Exercise objective => In the entries below, find the line with "Task: Switch to the Для контактов tab" and the line with "Click the Kostenstelle"; reproduce those two lines and all lines between them exactly, without pictures.

Input for this task =>
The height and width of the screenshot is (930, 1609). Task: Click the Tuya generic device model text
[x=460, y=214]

...

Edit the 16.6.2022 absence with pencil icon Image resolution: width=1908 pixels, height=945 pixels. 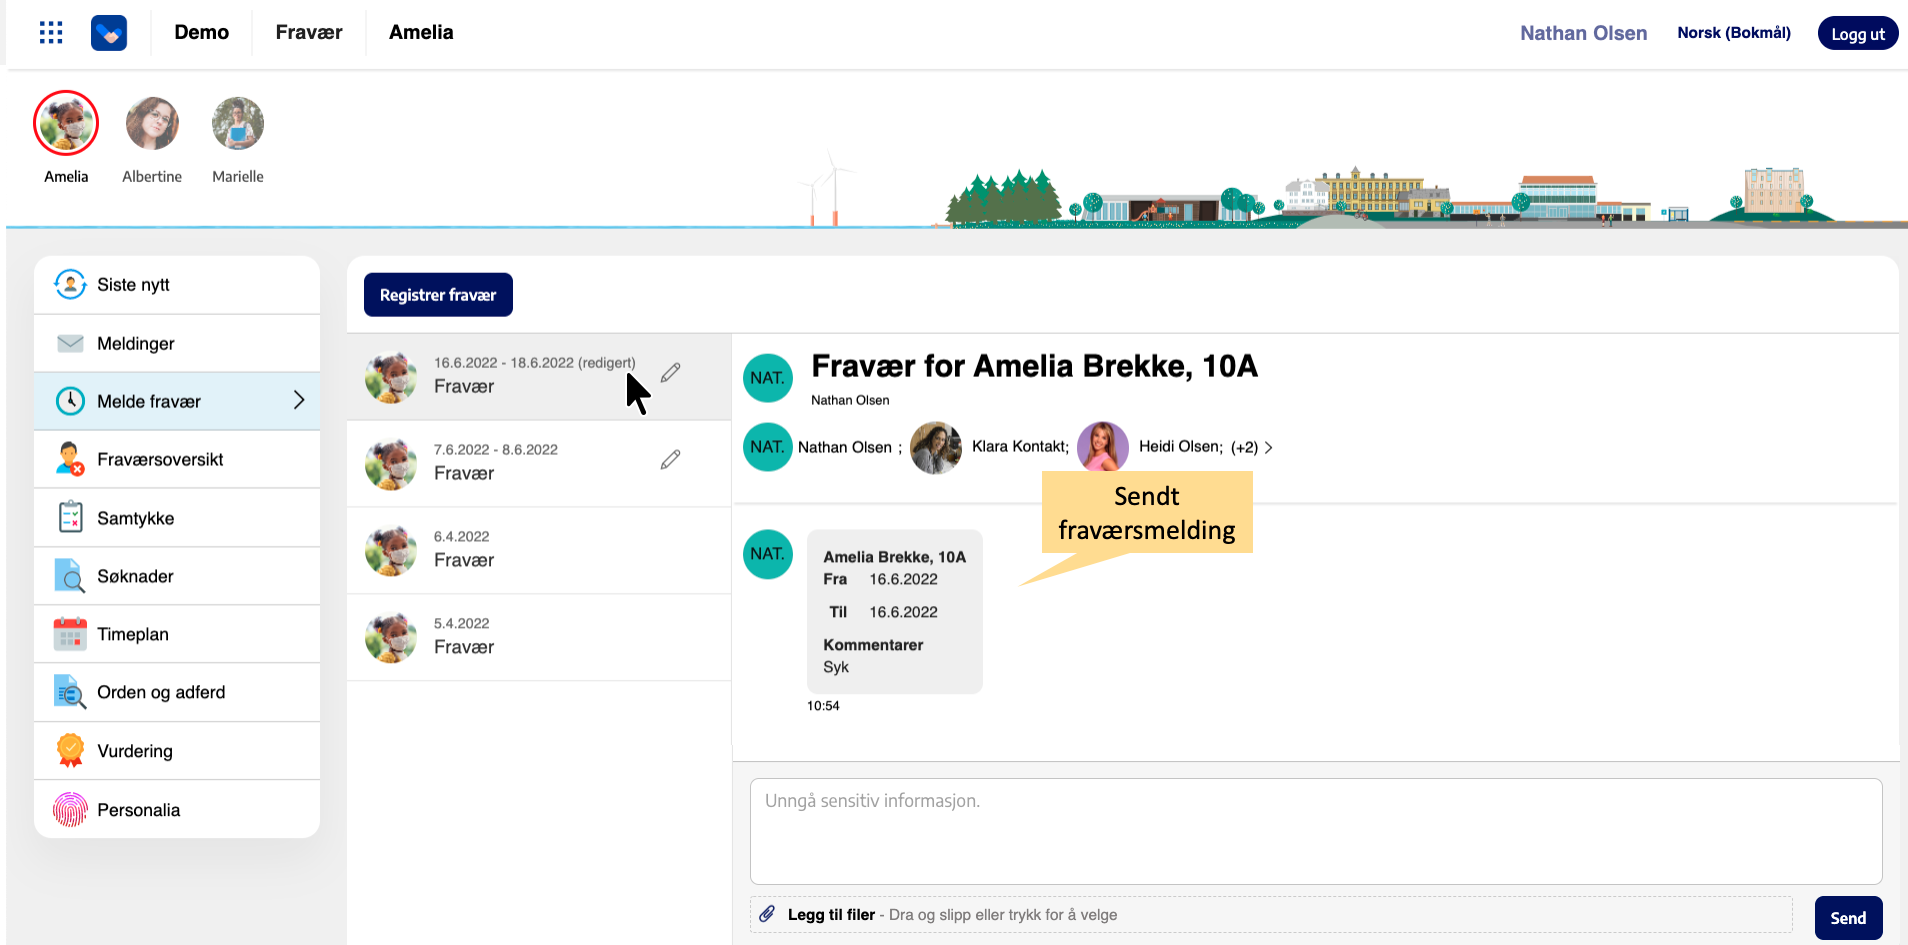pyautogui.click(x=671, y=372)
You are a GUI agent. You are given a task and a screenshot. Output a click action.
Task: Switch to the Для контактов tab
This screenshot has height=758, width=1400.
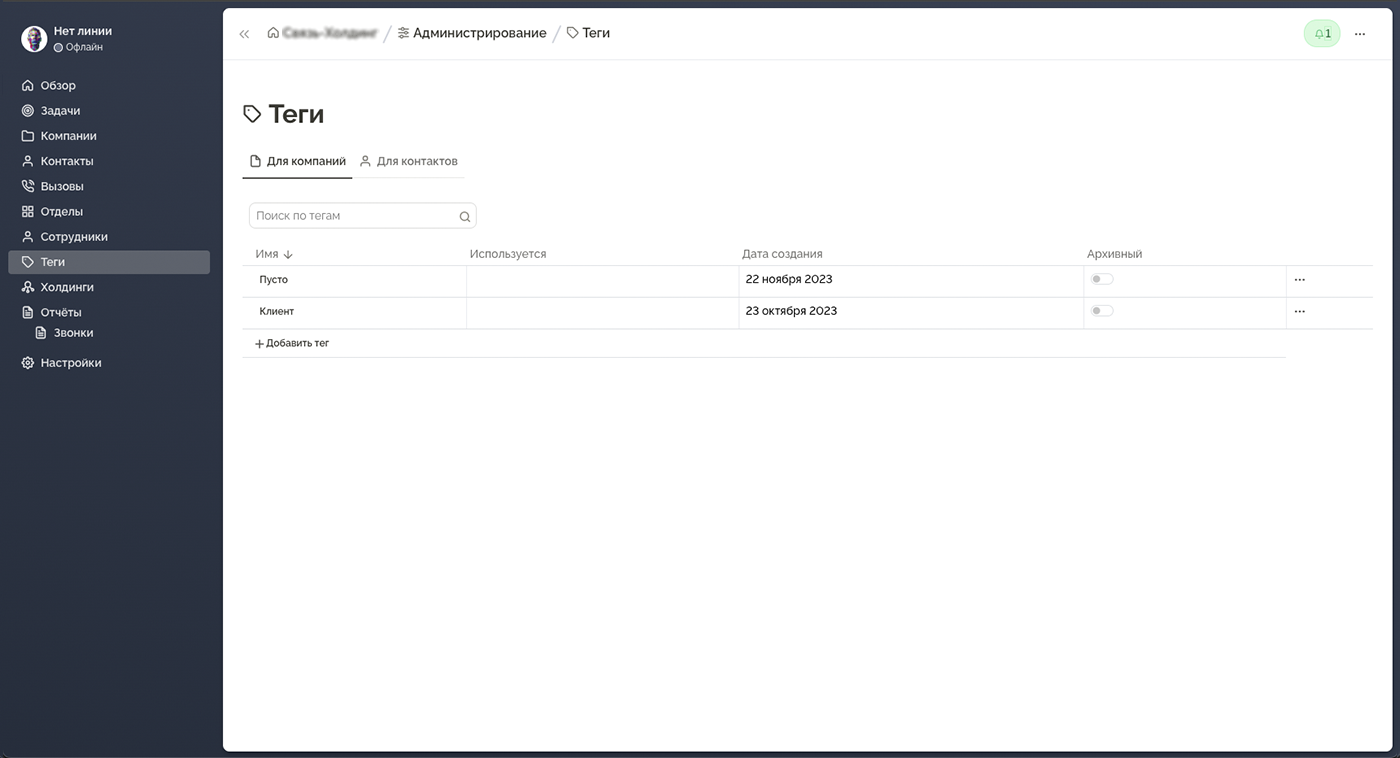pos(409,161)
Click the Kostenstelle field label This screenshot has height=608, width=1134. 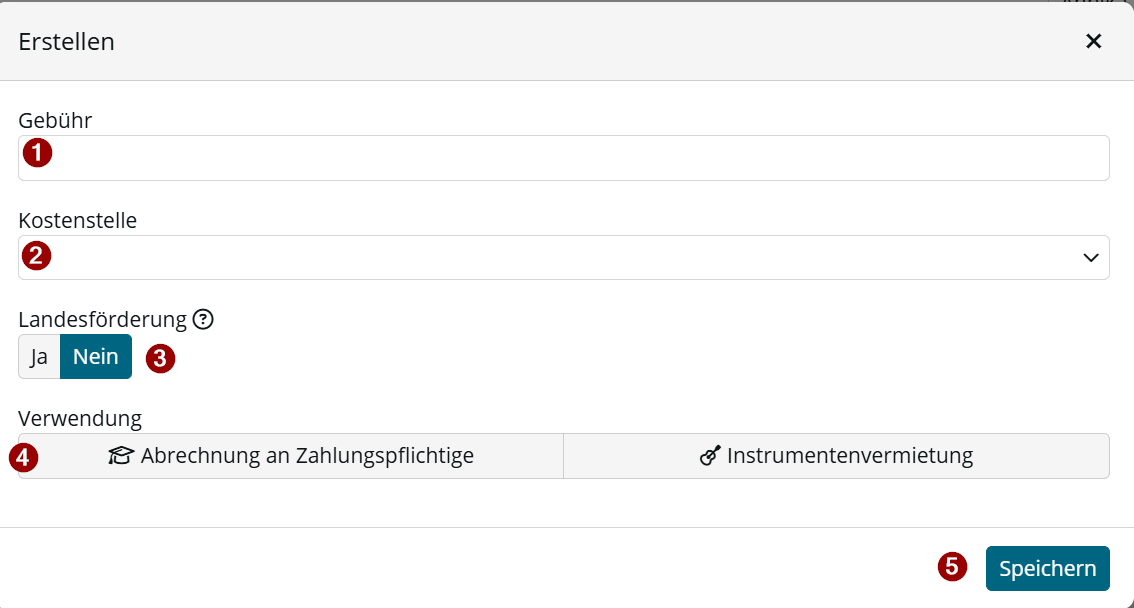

Result of the task =>
Task: Switch to the Для контактов tab
This screenshot has height=758, width=1400.
pos(409,161)
Click the Kostenstelle field label This screenshot has height=608, width=1134. 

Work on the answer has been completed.